My latest answer as to why there are four classical Lie groups and algebras.

• How do the four Lie groups and algebras frame four different geometries?
• Define the "highest vector" onto which all of the simple roots have positive projections. What are the allowable projections, as fractions of an integer?

I will share the progress I have made in attempting to answer my question. So far this is mostly a collection of ideas. I need to learn more mathematics and connect the dots. I appreciate related thoughts.

Models of physics inspire mathematics, give meaning to it, and make it intuitive. Models of cognition could likewise, and arguably, even more centrally, in the case of models of cognition of mathematics. Algebraic combinatorics is a relevant approach where it tries to interpret algebraic truths so as to make intuitive sense of them and thus learn more from them.

The four classical Lie algebras and groups seem to express the symmetries of the possible mental interpretations of a product {$x_1 x_2 \dots x_n$}. I am investigating this idea in three related mathematical realms.

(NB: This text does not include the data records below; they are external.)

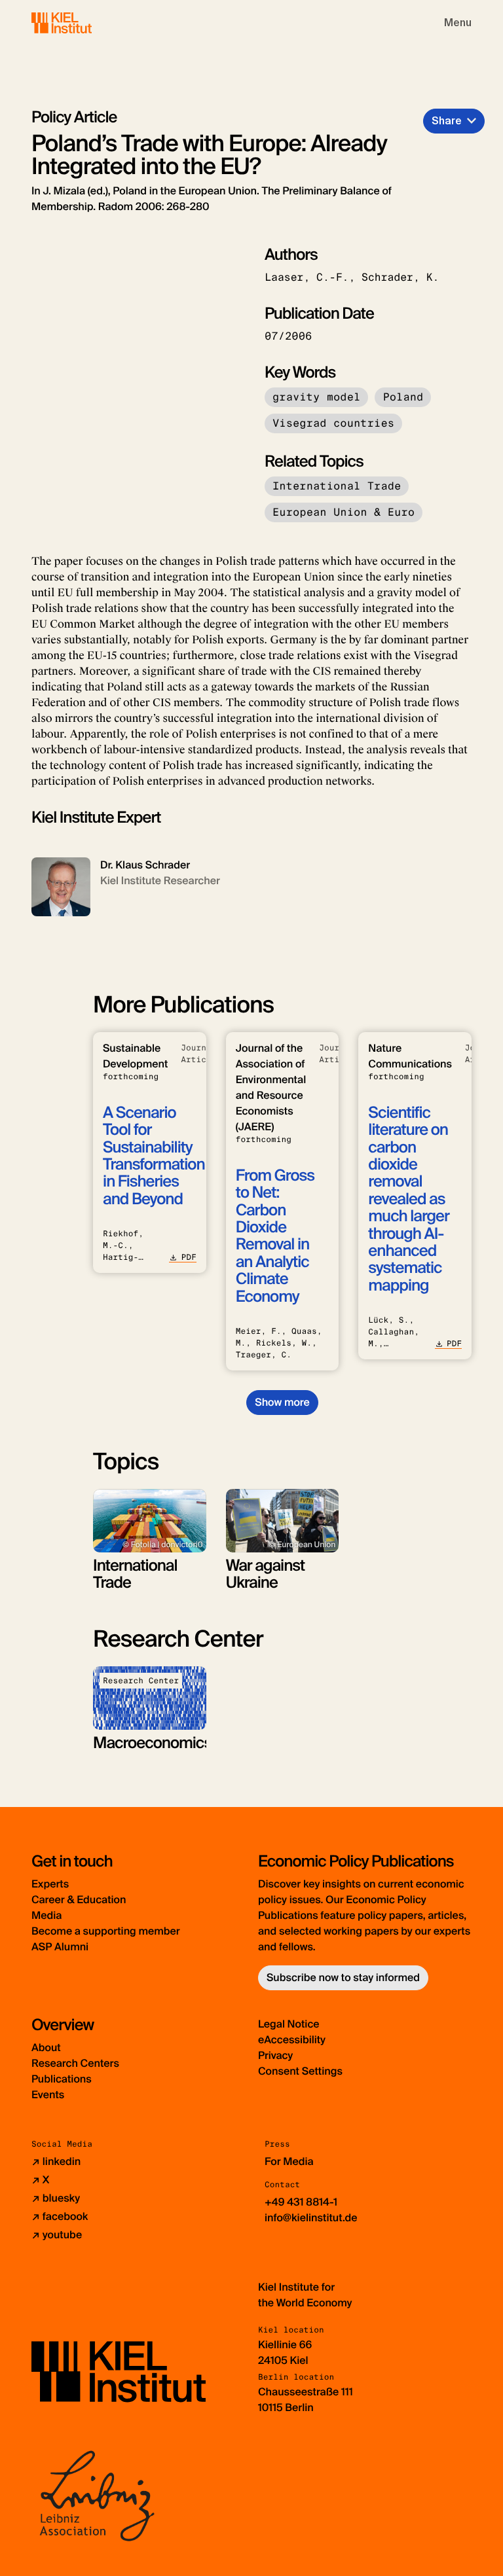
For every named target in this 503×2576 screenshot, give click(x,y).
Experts (50, 1884)
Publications (61, 2079)
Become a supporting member (105, 1931)
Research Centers (75, 2063)
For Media (289, 2161)
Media (46, 1915)
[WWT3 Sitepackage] (80, 22)
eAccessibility (292, 2040)
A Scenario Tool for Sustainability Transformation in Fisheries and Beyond (153, 1156)
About (46, 2047)
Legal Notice (289, 2024)
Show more (282, 1402)
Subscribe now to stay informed (343, 1977)
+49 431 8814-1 (301, 2202)
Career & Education (78, 1899)
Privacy (275, 2055)
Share (447, 121)
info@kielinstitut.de (311, 2218)
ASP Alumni (59, 1947)
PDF (188, 1257)
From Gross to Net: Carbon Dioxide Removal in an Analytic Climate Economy (275, 1236)
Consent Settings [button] (300, 2071)
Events (47, 2095)
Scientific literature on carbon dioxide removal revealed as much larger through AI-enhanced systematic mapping (408, 1199)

• I) Choice. Four different notions of choice yield different interpretations of the binomial expansion, thus generate distinct combinatorial worldviews, and in particular, give rise to three distinct symmetry groups.
• II) Counting. Two directions of counting, forwards and backwards, can be related in four different ways that characterize the Lie algebra root systems {$A_n$}, {$B_n$}, {$C_n$}, {$D_n$}.
• III) Geometry. The different kinds of duality (negation, conjugation, reversal) inherent in the construction of numbers ({$\mathbb{R}$}, {$\mathbb{C}$} and {$\mathbb{H}$}) give rise to different geometries (affine, projective, conformal and symplectic).
• IV) Rotations. Rotations in a sphere of real numbers (of even or odd dimension), complex numbers or quaternions.
• V) Inverses. The different groups are different ways, combinatorially, of expressing inversion of composition.
• VI) Matrix symmetries. The different Lie algebras manifest different symmetries inherent in square matrices.
• VII) Bilinear forms. The different Lie algebras express different bilinear forms.
• VIII) Cartan subalgebras
• IX) Generalized Cartan matrices

I) Choice

Let us be careful to distinguish two very different kinds of choices, symmetric and asymmetric.

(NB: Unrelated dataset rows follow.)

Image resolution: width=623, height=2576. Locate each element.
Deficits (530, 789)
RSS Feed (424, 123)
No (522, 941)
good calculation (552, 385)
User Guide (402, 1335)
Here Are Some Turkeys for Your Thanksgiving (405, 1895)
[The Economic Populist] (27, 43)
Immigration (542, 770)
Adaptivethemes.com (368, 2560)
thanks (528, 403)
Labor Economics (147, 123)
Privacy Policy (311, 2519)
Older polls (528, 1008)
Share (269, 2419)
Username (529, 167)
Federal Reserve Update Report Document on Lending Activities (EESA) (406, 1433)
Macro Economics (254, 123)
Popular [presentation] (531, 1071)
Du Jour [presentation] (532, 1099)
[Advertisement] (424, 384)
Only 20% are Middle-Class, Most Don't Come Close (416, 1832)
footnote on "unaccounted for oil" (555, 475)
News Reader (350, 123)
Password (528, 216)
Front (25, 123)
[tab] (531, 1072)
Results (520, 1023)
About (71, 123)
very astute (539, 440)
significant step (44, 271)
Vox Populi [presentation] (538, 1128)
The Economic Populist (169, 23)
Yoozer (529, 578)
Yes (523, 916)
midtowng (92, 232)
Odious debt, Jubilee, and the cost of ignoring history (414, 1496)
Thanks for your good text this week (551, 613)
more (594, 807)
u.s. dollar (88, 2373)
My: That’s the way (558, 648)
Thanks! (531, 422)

In a symmetric choice, we are choosing between labels which can be switched around, as with "this" and "that". This is the case with an implicit choice, where you took one or the other possibility. In nature, you can observe that an electron moved {$\leftarrow$} "left" or "right" {$\rightarrow$}.

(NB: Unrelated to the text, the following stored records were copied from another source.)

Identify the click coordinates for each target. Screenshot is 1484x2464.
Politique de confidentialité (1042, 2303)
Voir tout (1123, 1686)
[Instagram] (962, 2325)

In an asymmetric choice, we ourselves make a commitment to one of the opposites which makes it syntactically different from the other. This is the case with an explicit choice, where we intentionally set the choice up so that either we accept the option, and mean "yes", or we explicitly reject it, and mean "no". This is the case when a scientist explicitly conducts an experiment and externally, on the metalevel, concludes that "something happened" or "nothing happened".

Mathematically, a series of three symmetric choices {$\leftarrow$} or {$\rightarrow$} yields the eight corners of a cube with dimensions 1, 2, 3:

{$(\leftarrow,\leftarrow,\leftarrow), (\leftarrow,\leftarrow,\rightarrow), (\leftarrow,\rightarrow,\leftarrow), (\rightarrow,\leftarrow,\leftarrow), (\leftarrow,\rightarrow,\rightarrow), (\rightarrow,\rightarrow,\leftarrow),(\rightarrow,\leftarrow,\rightarrow),(\rightarrow,\rightarrow,\rightarrow)$}.

Here {$\leftarrow$} and {$\rightarrow$} are simply semantic labels and in that sense the shape stays the same if we switch them all around. [Clarify.]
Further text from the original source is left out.